Franciszek zauważył, że prorocy zawsze byli prześladowani. To samo spotkało Jezusa, który naraził się faryzeuszom i uczonym w piśmie, bo wypominał im przewrotność. Z tego powodu chcieli go zabić.

„Dzisiejsza Ewangelia jest jasna” – powiedział Ojciec Święty. „Jezus ukrywał się w tych ostatnich dniach, «ponieważ godzina Jego jeszcze nie nadeszła». Ale On sam wiedział, jaki spotka Go los. Jezus jest prześladowany od samego początku: pamiętamy, jak na wstępie publicznej działalności wraca do swojego miasta, idzie do synagogi i naucza. I zaraz po wielkim podziwie zaczyna się: «Ależ my wiemy, skąd on jest! To jeden z nas. Skąd u niego ta władza nauczania? Gdzie się tego nauczył?». I tak Go dyskredytują. A tu mamy to samo: «Przecież my wiemy, skąd On pochodzi, natomiast gdy Mesjasz przyjdzie, nikt nie będzie wiedział, skąd jest». Tak się dyskredytuje Pana, dyskredytuje się proroka, by odebrać mu autorytet!” – kontynuował.

Prorok, mówił Papież, musi walczyć z tymi, którzy pragną zamknąć Ducha Świętego w klatce. Dlatego spotykają go prześladowania i odrzucenie. Działo się tak też z wieloma świętymi.
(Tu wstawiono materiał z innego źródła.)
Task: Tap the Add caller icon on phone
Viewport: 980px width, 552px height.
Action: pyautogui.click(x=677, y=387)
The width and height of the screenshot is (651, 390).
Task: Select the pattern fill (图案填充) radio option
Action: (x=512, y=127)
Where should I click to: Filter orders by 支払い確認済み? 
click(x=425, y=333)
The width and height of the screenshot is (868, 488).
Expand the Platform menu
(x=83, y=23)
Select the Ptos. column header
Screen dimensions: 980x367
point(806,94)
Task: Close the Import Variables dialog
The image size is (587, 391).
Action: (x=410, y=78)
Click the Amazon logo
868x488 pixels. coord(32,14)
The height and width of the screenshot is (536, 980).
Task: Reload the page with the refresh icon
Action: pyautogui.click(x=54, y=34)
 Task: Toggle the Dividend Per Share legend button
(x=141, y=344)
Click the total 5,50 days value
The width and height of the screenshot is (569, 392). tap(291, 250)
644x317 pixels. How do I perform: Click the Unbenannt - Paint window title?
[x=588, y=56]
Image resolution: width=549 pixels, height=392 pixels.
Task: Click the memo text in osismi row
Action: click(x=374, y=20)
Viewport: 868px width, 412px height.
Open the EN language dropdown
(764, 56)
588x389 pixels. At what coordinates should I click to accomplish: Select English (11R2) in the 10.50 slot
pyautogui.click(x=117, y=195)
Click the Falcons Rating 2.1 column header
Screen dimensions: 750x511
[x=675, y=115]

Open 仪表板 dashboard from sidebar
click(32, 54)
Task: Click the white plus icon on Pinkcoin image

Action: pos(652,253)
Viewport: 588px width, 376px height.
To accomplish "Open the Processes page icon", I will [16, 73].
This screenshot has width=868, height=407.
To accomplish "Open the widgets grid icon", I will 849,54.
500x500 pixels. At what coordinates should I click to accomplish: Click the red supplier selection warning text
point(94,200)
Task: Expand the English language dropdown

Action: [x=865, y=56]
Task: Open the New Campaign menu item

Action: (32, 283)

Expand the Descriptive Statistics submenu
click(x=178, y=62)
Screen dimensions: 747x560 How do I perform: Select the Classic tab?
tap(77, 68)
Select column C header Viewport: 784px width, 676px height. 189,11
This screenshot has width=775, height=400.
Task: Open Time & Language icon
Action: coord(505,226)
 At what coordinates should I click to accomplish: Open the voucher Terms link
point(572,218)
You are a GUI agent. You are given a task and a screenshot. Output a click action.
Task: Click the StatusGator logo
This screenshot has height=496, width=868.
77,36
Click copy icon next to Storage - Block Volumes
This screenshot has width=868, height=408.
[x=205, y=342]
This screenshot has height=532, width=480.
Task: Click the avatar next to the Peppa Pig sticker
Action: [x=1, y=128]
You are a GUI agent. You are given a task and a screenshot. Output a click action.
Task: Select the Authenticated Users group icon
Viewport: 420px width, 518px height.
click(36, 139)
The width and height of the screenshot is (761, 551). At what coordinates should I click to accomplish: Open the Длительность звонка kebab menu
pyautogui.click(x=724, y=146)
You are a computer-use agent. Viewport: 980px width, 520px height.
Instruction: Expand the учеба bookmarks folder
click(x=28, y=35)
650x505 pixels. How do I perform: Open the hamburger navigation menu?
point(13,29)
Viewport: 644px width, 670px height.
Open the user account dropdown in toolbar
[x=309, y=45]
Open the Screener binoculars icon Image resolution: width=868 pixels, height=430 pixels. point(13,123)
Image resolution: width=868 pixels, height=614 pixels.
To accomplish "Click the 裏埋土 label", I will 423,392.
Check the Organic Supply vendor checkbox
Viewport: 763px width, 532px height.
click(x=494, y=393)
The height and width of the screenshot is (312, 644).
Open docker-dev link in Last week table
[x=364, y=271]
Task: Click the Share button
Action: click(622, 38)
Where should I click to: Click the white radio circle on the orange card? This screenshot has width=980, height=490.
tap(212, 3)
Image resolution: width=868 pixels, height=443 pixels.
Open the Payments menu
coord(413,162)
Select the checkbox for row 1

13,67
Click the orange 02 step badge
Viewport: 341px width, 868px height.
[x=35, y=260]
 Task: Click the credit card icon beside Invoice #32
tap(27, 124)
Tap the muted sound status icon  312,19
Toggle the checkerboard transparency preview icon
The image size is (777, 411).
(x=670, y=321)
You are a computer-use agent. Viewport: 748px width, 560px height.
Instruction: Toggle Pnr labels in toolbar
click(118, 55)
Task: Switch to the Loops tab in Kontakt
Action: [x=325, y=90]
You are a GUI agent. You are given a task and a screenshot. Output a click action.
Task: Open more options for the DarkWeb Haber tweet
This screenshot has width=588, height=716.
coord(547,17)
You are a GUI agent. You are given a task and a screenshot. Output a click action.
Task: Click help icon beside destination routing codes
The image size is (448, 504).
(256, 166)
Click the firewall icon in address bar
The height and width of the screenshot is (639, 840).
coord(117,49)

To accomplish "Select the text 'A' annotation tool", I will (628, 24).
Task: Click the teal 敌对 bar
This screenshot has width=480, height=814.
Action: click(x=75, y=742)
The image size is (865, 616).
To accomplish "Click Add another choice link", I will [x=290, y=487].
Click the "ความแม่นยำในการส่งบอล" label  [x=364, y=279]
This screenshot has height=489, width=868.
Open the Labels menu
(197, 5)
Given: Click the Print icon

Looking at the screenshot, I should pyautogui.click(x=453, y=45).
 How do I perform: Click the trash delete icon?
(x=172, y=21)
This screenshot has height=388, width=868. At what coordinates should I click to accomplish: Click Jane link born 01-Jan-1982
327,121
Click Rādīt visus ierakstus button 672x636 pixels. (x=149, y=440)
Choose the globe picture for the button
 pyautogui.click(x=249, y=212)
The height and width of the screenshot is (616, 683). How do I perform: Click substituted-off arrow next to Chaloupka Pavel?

„Myślę teraz szczególnie o jednym z nich, nie tak odległym od nas, człowieku dobrej woli i prawdziwym proroku, który w swoich książkach napominał Kościół, by nie oddalał się od drogi Pana. Zaraz go wezwano, jego książki znalazły się na indeksie, odebrano mu katedrę i tak ten człowiek skończył swoje życie. A było to całkiem niedawno. Upłynęło trochę czasu i dzisiaj jest błogosławionym! A jak to jest, że wczoraj był on heretykiem, a dziś jest błogosławionym? Ano wczoraj ci, którzy mieli władzę, chcieli go uciszyć, bo nie podobało się im to, co mówił. Dzisiaj Kościół, który dzięki Bogu umie uderzyć się w piersi, mówi: «Nie, ten człowiek był dobry!». Co więcej, jest on na drodze ku świętości: jest błogosławionym!”- powiedział Papież.

Dziś, zaznaczył Ojciec Święty, chrześcijanie są prześladowani nawet bardziej niż w pierwszych wiekach Kościoła. Mówią światu prawdę, a ten – nie chce kłopotów. „I tak jest kara śmierci albo więzienia za posiadanie Ewangelii w domu albo za nauczanie katechizmu” – przypomniał Papież.

„Mówił mi pewien katolik z jednego z takich krajów, że oni nie mogą się wspólnie modlić. To jest zakazane. Można się modlić jedynie samemu i to w ukryciu. Ale oni chcą sprawować Eucharystię, i jak to robią? Urządzają pozorowane urodziny i odprawiają Eucharystię przed przyjęciem. Kiedy widzą, że zbliża się policja, szybko chowają wszystko i zaczynają «Sto lat» i przyjęcie. A gdy tamci sobie pójdą, dokańcza się Eucharystię. Tak muszą robić, bo jest zakazana wspólna modlitwa. I to dzisiaj!” – zakończył.